2.0 Basic techniques of the LES model and its parallelization

LES models generally permit the simulation of turbulent flows, whereby those eddies, that carry the main energy are resolved by the numerical grid. Only the effect of such turbulence elements with diameter equal to or smaller than the grid spacing are parameterized in the model and by so-called subgrid-scale (SGS) transport. Larger structures are simulated directly (they are explicitly resolved) and their effects are represented by the advection terms.

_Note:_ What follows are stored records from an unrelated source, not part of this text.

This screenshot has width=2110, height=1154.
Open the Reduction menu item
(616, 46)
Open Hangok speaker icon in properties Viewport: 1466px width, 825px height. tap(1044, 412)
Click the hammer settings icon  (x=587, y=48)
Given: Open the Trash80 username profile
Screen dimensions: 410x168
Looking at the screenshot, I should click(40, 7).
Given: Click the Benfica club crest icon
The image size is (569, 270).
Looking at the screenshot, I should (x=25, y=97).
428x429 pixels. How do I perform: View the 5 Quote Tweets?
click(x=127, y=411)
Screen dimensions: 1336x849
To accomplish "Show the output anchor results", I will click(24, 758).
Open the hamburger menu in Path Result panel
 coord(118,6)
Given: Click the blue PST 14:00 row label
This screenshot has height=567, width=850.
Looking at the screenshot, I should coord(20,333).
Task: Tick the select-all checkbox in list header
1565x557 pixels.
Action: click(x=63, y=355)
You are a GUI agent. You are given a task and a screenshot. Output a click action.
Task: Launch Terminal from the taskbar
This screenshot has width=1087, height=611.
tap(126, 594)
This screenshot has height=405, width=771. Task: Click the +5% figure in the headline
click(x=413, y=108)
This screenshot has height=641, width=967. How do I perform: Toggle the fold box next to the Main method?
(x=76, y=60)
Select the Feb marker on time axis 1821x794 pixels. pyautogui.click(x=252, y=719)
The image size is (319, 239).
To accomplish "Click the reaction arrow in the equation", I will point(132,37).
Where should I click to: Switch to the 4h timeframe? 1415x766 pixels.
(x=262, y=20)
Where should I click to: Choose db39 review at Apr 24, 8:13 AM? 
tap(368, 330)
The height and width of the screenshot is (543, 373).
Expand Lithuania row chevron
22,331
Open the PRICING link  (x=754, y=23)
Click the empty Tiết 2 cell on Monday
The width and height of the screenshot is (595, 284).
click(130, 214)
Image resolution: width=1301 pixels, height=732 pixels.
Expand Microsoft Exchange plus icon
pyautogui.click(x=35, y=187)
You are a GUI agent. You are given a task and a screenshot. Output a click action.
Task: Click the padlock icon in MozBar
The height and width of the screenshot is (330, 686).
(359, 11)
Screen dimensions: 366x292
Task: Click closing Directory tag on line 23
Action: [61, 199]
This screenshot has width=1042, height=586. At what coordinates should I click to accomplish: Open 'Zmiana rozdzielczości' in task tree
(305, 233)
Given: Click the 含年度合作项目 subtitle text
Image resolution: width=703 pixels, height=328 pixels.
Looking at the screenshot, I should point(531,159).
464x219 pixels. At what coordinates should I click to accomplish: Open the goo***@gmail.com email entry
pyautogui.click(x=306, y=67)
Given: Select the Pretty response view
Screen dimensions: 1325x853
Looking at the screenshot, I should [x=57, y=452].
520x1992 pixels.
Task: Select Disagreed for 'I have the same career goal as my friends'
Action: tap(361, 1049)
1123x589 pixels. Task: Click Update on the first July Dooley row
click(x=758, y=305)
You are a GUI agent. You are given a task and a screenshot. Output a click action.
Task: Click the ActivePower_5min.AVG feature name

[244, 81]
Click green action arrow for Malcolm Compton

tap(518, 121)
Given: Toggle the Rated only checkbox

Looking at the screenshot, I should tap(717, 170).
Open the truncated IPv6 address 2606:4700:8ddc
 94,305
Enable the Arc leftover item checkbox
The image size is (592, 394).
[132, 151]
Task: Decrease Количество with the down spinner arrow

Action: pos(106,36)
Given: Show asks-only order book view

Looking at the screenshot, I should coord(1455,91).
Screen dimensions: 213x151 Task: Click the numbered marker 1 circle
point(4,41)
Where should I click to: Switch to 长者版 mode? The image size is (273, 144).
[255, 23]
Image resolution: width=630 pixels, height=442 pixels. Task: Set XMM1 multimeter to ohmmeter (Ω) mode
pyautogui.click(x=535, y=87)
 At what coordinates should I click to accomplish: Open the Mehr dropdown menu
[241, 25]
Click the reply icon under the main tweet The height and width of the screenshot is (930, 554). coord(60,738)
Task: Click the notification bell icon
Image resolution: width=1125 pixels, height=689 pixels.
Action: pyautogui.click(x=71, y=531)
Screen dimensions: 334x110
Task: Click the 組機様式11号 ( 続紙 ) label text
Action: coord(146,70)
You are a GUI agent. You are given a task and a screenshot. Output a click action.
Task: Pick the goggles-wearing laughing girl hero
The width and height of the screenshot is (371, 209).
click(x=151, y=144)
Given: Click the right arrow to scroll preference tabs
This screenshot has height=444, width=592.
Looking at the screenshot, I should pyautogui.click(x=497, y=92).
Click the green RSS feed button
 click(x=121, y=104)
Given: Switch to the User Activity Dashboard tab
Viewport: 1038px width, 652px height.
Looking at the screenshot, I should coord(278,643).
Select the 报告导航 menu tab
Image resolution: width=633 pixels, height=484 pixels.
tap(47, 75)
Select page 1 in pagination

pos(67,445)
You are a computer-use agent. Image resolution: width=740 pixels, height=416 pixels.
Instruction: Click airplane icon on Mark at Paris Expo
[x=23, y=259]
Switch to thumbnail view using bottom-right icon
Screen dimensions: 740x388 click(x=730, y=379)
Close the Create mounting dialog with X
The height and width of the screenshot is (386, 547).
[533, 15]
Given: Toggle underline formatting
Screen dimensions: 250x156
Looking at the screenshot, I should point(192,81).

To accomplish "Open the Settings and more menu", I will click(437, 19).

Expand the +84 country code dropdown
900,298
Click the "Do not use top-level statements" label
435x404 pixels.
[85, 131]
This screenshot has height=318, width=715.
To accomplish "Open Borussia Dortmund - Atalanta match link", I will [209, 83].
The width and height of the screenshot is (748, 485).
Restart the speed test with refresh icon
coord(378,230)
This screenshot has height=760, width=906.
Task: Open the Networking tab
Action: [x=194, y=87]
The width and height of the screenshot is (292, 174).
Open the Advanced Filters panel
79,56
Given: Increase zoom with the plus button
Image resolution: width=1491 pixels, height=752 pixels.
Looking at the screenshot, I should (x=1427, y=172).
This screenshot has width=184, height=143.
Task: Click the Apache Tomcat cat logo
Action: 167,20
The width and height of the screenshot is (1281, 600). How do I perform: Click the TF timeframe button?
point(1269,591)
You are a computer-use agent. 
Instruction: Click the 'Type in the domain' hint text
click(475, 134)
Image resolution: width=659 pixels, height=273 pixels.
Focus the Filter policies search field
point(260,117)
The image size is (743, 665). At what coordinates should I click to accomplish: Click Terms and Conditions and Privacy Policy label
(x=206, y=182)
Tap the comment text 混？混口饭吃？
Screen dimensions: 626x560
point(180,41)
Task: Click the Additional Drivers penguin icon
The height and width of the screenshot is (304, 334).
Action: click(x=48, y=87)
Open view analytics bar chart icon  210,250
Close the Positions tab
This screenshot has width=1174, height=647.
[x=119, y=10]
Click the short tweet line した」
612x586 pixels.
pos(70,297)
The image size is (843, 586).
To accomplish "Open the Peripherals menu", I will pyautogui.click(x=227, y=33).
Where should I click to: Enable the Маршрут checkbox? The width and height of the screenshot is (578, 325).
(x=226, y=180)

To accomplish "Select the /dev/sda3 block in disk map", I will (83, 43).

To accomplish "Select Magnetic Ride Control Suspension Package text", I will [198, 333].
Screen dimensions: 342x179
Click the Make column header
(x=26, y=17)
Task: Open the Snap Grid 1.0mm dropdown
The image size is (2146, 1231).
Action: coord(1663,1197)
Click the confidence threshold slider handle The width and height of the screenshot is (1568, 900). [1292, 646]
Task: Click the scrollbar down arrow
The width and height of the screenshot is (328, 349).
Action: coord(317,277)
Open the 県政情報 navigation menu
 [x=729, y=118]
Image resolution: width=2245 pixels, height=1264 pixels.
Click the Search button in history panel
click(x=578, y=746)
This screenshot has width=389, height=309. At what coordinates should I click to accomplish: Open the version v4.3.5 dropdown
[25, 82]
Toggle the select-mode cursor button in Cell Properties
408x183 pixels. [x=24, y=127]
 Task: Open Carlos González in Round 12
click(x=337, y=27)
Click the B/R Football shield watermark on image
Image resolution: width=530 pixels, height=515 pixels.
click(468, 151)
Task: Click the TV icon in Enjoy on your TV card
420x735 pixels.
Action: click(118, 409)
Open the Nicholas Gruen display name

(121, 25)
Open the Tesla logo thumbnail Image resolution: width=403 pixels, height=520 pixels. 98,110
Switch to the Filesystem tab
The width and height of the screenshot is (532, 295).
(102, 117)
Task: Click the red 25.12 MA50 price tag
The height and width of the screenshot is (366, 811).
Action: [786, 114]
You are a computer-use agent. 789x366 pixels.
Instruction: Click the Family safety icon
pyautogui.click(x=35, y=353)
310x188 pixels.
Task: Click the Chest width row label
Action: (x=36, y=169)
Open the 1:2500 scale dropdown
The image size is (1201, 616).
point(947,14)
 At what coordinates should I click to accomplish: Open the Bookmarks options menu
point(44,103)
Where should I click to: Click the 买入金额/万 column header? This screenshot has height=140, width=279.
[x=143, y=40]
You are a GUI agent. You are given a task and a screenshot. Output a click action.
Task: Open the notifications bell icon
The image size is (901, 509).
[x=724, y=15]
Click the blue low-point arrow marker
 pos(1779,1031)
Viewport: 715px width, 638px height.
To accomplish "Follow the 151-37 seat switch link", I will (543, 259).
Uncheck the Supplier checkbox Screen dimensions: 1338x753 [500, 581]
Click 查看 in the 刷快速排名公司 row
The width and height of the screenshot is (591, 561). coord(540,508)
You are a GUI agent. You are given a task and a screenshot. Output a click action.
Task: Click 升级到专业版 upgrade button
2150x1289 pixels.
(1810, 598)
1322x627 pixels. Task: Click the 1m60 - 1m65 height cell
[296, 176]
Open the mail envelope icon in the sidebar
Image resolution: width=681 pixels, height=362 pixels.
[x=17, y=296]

PALM is based on the non-hydrostatic incompressible Boussinesq equations. It contains a water cycle with cloud formation and takes into account infrared radiative cooling in cloudy conditions. The model has six prognostic quantities in total – u,v,w, liquid water potential temperature Θl (BETTS, 1973), total water content q and subgrid-scale turbulent kinetic energy e. The subgrid-scale turbulence is modeled according to DEARDOFF (1980) and requires the solution of an additional prognostic equation for the turbulent kinetic energy e. The long wave radiation scheme is based on the parametrization of cloud effective emissivity (e.g. Cox, 1976) and condensation is considered by a simple '0%-or-100%'-scheme, which assumes that within each grid box the air is either entirely unsaturated or entirely saturated ( see e.g., CUIJPERS and DUYNKERKE, 1993). The water cycle is closed by using a simplified version of KESSLERs scheme (KESSLER, 1965; 1969) to parameterize precipitation processes (MÜLLER and CHLOND, 1996). Incompressibility is applied by means of a Poisson equation for pressure, which is solved with a direct method (SCHUMANN and SWEET, 1988). The Poisson equation is Fourier transformed in both horizontal directions and the resulting tridiagonal matrix is solved for the transformed pressure which is then transformed back. Alternatively, a multigrid method can also be used. Lateral boundary conditions of the model are cyclic and MONIN-OBUKHOV similarity is assumed between the surface and the first computational grid level above. Alternatively, noncyclic boundary conditions (Dirichlet/Neumann) can be used along one of the horizontal directions. At the lower surface, either temperature/ humidity or their respective fluxes can be prescribed.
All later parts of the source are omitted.